- [Material for this exercise]

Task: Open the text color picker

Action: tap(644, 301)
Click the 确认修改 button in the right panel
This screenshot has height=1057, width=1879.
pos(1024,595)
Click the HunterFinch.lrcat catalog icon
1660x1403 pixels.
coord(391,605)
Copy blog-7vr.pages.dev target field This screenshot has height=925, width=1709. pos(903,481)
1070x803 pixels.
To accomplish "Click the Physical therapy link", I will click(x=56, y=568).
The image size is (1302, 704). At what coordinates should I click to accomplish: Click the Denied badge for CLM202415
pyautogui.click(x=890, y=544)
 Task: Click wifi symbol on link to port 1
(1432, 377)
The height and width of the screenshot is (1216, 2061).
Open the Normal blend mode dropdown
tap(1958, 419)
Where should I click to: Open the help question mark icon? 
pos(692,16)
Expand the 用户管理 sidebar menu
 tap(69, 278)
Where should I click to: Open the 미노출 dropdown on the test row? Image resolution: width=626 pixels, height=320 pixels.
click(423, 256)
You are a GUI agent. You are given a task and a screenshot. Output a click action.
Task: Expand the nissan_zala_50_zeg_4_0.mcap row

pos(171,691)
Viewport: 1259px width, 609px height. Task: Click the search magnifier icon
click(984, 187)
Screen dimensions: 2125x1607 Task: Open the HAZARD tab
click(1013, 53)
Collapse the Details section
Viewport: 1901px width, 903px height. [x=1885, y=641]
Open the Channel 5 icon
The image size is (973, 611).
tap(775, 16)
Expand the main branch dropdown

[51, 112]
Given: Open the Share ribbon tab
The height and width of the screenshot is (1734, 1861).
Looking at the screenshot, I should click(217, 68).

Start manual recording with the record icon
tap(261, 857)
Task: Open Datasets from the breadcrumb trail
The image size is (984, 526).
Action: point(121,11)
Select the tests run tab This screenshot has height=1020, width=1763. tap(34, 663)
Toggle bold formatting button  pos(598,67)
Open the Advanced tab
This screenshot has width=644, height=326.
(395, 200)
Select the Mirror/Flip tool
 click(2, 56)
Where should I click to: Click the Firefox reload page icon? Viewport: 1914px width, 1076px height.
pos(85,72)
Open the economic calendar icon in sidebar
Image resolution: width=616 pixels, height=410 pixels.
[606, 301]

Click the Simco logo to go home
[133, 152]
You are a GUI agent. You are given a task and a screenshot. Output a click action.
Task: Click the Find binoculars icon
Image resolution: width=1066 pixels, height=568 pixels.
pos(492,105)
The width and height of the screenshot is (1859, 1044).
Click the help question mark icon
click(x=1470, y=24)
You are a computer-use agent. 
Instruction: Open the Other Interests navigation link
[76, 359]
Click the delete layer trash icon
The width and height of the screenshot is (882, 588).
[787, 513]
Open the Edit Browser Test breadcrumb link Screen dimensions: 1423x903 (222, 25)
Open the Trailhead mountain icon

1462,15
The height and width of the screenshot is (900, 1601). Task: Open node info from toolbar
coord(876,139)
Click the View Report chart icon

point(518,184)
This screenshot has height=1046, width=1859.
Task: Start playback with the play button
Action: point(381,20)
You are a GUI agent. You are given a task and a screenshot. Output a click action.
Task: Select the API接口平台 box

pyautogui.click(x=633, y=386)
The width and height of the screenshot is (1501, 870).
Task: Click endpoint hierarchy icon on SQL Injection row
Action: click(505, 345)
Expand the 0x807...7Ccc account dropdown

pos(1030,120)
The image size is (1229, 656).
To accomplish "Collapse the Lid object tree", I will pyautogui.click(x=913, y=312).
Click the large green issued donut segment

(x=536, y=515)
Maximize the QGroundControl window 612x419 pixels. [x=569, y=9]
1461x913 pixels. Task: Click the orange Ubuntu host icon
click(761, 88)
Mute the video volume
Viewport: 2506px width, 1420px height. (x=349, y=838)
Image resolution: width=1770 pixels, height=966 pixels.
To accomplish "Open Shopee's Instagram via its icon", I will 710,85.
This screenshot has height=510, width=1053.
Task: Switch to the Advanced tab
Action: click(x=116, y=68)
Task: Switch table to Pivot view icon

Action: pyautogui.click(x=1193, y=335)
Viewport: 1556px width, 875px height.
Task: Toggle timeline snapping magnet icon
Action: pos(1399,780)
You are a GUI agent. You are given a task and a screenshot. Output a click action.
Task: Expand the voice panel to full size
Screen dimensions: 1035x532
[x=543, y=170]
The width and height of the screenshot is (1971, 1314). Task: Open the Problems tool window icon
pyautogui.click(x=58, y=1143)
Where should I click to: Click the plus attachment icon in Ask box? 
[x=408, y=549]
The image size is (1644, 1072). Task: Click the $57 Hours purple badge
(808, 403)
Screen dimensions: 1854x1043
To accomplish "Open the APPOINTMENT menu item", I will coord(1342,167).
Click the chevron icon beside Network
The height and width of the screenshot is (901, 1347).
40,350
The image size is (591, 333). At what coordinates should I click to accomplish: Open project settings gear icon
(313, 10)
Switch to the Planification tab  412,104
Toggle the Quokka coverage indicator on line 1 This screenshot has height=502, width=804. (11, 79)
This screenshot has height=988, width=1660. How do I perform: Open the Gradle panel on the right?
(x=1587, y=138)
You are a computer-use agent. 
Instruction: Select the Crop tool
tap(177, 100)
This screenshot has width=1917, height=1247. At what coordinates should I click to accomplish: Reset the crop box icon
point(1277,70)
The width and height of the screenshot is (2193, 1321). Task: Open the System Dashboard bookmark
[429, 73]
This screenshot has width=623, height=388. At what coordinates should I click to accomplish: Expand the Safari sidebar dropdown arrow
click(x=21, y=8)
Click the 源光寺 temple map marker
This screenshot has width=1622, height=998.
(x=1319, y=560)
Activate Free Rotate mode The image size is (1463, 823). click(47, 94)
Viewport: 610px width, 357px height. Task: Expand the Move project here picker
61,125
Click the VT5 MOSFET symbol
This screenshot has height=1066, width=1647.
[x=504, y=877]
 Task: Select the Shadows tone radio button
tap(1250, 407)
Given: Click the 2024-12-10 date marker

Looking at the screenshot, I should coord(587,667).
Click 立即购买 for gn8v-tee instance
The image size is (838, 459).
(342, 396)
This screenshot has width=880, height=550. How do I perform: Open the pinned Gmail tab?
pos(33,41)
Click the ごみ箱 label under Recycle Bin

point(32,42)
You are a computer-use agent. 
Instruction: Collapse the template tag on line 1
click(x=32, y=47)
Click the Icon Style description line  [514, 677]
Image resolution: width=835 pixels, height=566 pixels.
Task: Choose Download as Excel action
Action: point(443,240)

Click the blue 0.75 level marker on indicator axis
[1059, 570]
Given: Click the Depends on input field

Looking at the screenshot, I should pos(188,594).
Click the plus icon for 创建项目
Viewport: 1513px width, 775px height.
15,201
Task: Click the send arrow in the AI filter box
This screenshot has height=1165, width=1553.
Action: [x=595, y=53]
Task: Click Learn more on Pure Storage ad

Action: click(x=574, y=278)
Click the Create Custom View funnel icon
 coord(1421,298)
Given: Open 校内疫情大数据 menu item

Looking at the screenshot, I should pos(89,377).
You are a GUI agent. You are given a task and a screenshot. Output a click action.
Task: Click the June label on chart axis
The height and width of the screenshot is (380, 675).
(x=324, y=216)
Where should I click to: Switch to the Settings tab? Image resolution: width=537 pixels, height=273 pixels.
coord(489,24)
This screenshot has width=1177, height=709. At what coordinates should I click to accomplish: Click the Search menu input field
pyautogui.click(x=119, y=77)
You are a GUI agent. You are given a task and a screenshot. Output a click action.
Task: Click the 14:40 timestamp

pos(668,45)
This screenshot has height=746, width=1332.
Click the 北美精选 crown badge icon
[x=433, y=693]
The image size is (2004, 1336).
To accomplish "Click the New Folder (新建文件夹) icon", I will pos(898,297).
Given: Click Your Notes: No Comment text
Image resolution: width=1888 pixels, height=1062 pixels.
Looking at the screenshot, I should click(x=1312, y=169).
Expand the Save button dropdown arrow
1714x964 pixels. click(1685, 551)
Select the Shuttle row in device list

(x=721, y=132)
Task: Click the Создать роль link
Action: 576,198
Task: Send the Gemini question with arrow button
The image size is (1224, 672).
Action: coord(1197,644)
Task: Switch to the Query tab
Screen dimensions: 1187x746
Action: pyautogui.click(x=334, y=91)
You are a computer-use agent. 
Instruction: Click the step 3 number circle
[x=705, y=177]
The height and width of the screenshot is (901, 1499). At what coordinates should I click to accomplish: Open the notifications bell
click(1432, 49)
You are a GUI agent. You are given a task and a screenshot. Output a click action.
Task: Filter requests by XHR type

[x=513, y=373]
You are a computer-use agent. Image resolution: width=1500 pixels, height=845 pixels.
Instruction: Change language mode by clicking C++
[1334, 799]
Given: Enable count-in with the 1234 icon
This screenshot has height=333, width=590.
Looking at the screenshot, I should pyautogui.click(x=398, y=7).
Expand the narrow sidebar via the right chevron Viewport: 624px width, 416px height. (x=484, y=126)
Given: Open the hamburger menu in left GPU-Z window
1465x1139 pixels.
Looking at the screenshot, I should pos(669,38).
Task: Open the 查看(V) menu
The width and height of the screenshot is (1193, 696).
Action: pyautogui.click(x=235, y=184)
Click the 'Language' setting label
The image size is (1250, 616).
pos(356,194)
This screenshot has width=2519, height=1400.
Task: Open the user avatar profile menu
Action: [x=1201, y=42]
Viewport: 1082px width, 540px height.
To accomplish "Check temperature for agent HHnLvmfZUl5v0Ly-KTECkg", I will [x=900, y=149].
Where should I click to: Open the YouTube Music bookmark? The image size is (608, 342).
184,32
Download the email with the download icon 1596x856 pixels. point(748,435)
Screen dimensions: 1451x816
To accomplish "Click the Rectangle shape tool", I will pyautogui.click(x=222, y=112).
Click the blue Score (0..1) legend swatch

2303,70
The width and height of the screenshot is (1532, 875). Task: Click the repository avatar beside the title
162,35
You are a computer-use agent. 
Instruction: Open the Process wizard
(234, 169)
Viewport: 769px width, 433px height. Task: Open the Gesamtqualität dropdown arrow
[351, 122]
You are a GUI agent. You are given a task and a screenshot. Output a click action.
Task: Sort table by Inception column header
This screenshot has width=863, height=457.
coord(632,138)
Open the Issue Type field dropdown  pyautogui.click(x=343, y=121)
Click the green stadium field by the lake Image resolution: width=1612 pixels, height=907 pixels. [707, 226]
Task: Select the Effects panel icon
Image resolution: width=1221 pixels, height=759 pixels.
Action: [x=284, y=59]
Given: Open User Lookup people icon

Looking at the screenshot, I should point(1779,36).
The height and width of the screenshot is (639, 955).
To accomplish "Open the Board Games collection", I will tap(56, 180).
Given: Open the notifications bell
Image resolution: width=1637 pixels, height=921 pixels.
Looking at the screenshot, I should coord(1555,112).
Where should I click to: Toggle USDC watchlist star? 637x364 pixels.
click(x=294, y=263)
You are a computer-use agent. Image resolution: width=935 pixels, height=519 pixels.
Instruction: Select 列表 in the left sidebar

- [Work instructions] Set out every line from the material that contains the string "left".

- [Exercise output]
Given: Open the hamburger menu in left GPU-Z window
Instruction: Select 列表 in the left sidebar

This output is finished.